Add support for GoogleDriveLoader #71

Open davidmigloz opened 1 year ago

davidmigloz commented 1 year ago

Dart packages:

Sahil-kachhap commented 1 year ago

@davidmigloz I am interested in working on adding this support so can you assign this to me. Also, Can you share any relevant reference other than the official documentation (above python codebase reference link is broken). And yes, Is there any specific time period under which I have to complete this functionality ?

I saw @faithoflifedev has worked on some of the document loader implementations and this is my first interaction with this repo. Will you be interested in sharing any piece of advice or suggestions on this.

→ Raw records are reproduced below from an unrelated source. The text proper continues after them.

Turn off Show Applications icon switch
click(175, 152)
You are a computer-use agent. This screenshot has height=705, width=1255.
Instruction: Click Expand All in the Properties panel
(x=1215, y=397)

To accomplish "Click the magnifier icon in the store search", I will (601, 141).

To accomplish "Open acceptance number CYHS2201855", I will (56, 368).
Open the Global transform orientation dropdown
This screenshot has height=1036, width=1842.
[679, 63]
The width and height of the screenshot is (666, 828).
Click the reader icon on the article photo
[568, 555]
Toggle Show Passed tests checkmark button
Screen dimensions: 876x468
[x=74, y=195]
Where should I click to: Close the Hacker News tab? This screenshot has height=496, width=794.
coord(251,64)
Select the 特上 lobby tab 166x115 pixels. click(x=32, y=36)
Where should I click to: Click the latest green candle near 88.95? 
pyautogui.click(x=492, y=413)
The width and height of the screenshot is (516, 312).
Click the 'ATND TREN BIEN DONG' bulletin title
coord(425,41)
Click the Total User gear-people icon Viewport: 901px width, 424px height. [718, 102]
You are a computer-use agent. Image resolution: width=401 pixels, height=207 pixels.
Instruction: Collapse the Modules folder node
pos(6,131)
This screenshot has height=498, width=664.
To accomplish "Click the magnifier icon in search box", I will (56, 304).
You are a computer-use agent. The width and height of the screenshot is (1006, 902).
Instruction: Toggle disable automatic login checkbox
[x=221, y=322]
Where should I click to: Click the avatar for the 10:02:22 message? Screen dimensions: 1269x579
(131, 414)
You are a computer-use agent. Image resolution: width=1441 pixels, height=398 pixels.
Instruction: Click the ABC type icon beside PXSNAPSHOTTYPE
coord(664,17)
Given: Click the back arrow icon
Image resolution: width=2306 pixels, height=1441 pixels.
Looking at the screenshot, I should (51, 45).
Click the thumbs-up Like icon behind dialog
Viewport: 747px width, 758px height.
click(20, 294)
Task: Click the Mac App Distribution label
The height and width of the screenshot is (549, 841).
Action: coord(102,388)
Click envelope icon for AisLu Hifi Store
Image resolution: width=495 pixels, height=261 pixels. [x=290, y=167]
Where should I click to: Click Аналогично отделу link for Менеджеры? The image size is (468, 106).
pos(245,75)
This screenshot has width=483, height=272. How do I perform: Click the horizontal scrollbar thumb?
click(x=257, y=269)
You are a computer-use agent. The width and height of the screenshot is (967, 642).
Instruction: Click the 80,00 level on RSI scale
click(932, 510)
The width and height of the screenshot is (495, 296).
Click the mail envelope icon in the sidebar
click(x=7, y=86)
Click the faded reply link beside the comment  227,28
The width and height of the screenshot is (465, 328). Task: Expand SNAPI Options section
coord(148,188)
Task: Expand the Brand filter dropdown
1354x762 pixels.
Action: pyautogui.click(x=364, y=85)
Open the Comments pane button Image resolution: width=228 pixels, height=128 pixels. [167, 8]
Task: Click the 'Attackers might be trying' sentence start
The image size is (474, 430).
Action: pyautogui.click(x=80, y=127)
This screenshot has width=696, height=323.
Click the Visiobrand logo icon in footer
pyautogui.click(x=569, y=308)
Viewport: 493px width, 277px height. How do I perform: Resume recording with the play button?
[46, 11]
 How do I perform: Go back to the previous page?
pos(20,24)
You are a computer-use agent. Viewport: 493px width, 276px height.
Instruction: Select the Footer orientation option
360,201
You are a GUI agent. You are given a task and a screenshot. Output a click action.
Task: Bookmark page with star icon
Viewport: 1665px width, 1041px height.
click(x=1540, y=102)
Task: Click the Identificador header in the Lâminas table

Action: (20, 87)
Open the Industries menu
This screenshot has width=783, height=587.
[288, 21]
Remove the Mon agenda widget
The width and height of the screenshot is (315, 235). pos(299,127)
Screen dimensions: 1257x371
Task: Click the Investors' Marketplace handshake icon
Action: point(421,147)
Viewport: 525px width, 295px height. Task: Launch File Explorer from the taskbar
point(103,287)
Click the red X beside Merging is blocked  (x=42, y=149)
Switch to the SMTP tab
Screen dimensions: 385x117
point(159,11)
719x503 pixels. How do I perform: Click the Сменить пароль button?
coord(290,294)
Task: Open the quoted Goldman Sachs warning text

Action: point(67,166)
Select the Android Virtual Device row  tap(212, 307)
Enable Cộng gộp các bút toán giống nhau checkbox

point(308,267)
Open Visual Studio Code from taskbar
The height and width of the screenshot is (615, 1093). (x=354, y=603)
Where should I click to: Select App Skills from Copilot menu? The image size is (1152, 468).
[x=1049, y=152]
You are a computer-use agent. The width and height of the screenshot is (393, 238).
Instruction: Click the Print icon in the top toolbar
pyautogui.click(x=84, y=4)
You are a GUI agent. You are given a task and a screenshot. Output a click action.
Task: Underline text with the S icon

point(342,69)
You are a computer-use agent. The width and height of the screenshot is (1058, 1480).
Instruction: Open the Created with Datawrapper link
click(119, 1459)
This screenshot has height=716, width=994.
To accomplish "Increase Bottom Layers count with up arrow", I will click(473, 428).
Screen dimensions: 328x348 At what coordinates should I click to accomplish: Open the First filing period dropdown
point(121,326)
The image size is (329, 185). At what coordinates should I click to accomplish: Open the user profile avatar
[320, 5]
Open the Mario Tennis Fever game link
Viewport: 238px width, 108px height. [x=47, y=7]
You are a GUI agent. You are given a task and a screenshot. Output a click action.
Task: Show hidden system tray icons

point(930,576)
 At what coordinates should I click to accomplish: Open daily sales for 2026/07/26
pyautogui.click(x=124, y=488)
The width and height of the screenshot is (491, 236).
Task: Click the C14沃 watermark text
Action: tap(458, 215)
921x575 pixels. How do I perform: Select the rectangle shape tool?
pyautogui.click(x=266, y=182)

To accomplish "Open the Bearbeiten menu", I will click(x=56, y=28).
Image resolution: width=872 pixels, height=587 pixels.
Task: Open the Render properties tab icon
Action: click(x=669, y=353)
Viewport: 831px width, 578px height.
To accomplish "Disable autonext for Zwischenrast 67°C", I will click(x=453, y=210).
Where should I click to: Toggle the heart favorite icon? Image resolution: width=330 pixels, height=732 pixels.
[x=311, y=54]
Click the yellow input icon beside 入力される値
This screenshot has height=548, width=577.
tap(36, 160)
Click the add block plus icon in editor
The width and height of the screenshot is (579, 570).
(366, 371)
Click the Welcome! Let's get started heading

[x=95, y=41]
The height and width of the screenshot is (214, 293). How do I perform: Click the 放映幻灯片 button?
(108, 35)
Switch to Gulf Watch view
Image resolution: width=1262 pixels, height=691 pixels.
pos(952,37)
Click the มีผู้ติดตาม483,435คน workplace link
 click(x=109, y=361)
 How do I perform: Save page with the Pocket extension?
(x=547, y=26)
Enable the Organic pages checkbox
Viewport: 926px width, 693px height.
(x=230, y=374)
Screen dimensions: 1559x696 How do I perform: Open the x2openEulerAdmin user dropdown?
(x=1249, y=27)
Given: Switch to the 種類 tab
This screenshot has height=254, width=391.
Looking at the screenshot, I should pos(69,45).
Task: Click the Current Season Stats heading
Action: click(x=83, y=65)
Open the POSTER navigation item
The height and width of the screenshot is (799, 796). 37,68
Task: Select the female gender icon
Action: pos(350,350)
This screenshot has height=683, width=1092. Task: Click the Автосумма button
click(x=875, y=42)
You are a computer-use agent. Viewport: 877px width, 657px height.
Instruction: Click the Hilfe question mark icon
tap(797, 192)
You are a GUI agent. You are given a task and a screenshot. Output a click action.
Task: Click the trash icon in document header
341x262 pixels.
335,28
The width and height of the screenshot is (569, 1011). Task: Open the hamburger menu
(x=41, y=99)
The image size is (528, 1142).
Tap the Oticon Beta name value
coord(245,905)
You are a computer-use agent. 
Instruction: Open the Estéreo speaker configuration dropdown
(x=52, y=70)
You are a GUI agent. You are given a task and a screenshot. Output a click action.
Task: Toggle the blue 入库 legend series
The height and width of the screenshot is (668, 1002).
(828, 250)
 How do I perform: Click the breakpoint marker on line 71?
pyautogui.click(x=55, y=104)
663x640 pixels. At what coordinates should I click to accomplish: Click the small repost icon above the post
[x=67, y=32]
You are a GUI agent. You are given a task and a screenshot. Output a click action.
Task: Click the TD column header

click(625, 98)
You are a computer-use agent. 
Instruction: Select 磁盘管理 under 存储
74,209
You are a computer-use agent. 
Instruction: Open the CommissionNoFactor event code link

davidmigloz commented 1 year ago

hey @Sahil-kachhap ,

Happy to hear that you are willing to collaborate with the project! 🙂

I've just fixed the links that point to the LangChain Python documentation and implementation. I would recommend that you take a look to it, then get familiar with the googleapis package and finally look at some of the other document loaders implementations to have a reference. There is no specific deadlines for this feature, so no pressure.

If you have any question or need more guidance don't hesitate to ask in the #contributing channel of our Discord Server, (or in this issue).

faithoflifedev commented 1 year ago

Hi @Sahil-kachhap, I'll help where I can.

I've worked with the googleapis_auth package in my yt package that wraps a lot of the Youtube APIs.

I've been hesitant to start on any cloud file system loaders, since I really haven't had the time to research how they deal with different file types (CSV, JSON, etc.) so I figured my time was better spent on the individual file types thinking that these might need to be integrated into a cloud loader.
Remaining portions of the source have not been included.